━━━━━ GIVEN PASSAGE
Molecular profiling of candidate human hematopoietic stem cells derived from human embryonic stem cells

Objective Human embryonic stem cells (hESCs) have been differentiated into CD45+ hematopoietic cells in vitro. A subset of hESC–derived CD45+ cells coexpresses CD34 and show progenitor function in colony–forming units assays. These hESC–derived hematopoietic stem (HSC), or progenitor cells, display, however, distinct functional properties, including poor repopulation ability; impaired differentiation; and lack of homing when compared to HSCs from fetal blood (FB) or cord blood. Whether these differences are cell–autonomous or driven by their microenvironment remains to be elucidated. Materials and Methods Here, to gain insight into the molecular determinants accounting for these functional differences, a gene–expression profiling comparing candidate hESC–HSCs vs FB–derived HSCs (FB–HSCs) was conducted. Results Only 2.4% of differentially expressed transcripts were common for FB–HSCs and candidate hESC–HSCs, suggesting a completely different molecular signature for HSCs isolated from two different in utero ontogeny stages. Several key hematopoietic transcription factors, apoptosis and cycle regulators, and cell aggregation and homing genes may contribute to explain the functional differences between hESC–HSCs and FB–HSCs. Importantly, components of Notch and Wnt signaling pathways involved in HSC self–renewal and hematopoietic specification were significantly underexpressed in candidate hESC–HSCs. Conclusion Our study provides a platform to understand the molecular basis underlying hESC–HSCs functional properties. Future studies are needed to address the functional role of the transcripts identified here, eventually leading to identification of intrinsic determinants and cytokines driving physiological specification of hESCs into definitive HSCs.
━━━━━━━━━━
━━━━━ RECORD SET
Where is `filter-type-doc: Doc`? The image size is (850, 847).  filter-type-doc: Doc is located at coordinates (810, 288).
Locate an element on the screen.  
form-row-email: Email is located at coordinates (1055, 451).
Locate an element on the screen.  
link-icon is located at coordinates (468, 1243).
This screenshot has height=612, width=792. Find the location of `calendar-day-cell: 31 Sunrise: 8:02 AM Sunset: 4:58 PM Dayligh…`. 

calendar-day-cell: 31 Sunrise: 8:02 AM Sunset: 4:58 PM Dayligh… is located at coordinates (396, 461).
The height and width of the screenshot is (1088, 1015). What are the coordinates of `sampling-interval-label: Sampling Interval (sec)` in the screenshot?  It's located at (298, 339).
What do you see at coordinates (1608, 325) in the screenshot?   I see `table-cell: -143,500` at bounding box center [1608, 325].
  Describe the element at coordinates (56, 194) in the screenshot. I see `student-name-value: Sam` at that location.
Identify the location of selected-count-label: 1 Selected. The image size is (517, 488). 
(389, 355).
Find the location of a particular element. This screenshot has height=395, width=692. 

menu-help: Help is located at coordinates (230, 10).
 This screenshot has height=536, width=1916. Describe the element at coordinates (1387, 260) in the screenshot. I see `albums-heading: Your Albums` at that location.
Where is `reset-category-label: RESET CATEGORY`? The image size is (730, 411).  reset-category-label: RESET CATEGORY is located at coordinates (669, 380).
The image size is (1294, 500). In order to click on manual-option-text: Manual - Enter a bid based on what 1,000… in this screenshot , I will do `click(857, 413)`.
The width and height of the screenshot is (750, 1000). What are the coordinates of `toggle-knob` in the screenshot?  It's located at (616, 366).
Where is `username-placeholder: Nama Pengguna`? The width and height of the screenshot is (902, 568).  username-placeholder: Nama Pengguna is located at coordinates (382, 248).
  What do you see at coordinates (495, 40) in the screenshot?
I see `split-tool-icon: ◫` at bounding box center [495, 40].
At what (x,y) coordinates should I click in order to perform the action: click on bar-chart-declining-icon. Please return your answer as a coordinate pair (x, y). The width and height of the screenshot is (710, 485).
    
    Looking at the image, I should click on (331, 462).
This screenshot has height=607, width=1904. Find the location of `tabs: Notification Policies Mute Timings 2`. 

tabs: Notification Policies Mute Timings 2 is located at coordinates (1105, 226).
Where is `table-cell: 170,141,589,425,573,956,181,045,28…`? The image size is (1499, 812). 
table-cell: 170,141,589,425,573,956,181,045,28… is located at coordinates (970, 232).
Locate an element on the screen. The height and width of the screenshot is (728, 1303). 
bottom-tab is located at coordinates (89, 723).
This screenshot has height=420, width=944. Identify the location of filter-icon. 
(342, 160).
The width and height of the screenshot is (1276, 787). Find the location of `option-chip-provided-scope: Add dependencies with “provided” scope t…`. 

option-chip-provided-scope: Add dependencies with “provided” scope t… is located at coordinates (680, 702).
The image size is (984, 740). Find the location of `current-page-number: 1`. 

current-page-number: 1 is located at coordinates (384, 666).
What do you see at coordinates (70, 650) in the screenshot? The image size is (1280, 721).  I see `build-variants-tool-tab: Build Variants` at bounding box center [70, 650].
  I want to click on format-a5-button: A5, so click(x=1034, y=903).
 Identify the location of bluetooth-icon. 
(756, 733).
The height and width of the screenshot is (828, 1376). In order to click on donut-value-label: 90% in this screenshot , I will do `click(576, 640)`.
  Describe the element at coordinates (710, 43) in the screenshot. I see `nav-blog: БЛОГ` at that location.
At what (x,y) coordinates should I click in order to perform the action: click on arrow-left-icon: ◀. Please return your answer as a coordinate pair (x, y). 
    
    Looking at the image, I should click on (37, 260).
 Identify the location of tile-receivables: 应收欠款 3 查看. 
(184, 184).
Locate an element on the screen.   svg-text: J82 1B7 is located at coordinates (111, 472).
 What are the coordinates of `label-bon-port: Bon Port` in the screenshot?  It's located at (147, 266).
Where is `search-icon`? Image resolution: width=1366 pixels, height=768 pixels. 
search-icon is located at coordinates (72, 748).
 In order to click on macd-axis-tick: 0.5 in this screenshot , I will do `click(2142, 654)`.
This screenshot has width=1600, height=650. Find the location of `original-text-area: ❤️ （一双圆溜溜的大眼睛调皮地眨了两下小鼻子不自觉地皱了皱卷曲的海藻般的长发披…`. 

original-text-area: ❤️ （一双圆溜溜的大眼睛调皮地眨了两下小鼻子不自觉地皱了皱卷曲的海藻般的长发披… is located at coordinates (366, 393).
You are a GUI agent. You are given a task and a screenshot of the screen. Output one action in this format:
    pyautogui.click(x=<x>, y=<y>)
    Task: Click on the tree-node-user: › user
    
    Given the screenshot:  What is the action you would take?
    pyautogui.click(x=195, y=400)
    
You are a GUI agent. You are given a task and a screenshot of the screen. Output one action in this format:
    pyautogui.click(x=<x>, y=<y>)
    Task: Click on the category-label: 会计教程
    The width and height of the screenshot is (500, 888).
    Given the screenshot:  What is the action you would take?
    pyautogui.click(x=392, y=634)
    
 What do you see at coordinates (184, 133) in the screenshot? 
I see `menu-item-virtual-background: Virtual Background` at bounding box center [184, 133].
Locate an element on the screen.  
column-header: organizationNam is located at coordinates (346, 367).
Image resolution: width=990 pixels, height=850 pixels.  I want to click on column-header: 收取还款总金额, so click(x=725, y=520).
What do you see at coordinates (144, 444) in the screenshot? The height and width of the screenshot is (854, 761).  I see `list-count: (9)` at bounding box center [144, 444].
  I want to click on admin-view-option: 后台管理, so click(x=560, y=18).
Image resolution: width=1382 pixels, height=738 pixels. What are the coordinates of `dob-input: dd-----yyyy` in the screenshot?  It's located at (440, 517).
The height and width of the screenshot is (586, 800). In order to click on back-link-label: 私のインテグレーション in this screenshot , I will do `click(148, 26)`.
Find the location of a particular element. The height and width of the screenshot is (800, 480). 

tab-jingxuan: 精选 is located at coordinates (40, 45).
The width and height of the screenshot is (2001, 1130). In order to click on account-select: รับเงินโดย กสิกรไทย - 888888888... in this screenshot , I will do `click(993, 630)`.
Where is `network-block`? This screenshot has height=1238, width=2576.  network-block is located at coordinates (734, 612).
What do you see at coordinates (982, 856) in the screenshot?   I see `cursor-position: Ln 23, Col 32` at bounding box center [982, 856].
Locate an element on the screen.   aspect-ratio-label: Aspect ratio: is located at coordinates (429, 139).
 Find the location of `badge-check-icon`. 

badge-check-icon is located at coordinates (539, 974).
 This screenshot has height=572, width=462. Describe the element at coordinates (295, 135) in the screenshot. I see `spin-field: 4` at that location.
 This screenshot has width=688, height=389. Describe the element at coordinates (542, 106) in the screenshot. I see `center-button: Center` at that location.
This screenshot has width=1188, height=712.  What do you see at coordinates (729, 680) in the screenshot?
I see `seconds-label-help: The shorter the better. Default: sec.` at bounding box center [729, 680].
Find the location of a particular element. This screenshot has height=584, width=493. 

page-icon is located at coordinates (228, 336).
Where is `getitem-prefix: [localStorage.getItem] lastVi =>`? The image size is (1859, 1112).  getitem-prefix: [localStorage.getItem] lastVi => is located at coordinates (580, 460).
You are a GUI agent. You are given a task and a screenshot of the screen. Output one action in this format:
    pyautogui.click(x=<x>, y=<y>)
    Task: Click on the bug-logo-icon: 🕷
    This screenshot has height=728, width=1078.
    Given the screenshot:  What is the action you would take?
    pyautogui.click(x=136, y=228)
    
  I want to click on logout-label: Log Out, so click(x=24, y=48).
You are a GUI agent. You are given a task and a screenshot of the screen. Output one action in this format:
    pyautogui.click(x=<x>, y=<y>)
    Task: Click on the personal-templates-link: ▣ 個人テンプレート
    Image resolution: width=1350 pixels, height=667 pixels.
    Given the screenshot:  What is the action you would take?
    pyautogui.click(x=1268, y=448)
━━━━━━━━━━
WHAT YOU WILL DO →
1. Translate this sentence from the abstract on stem cells derived from human embryonic stem cells into Spanish: "Whether these differences are cell–autonomous or driven by their microenvironment remains to be elucidated."
2. In the abstract on stem cells derived from human embryonic stem cells, what share of differentially expressed transcripts was common to FB–HSCs and candidate hESC–HSCs?

TASK-BY-TASK SOLUTIONS →
1. Queda por dilucidar si estas diferencias son autónomas de la célula o están impulsadas por su microambiente.

2. 2.4%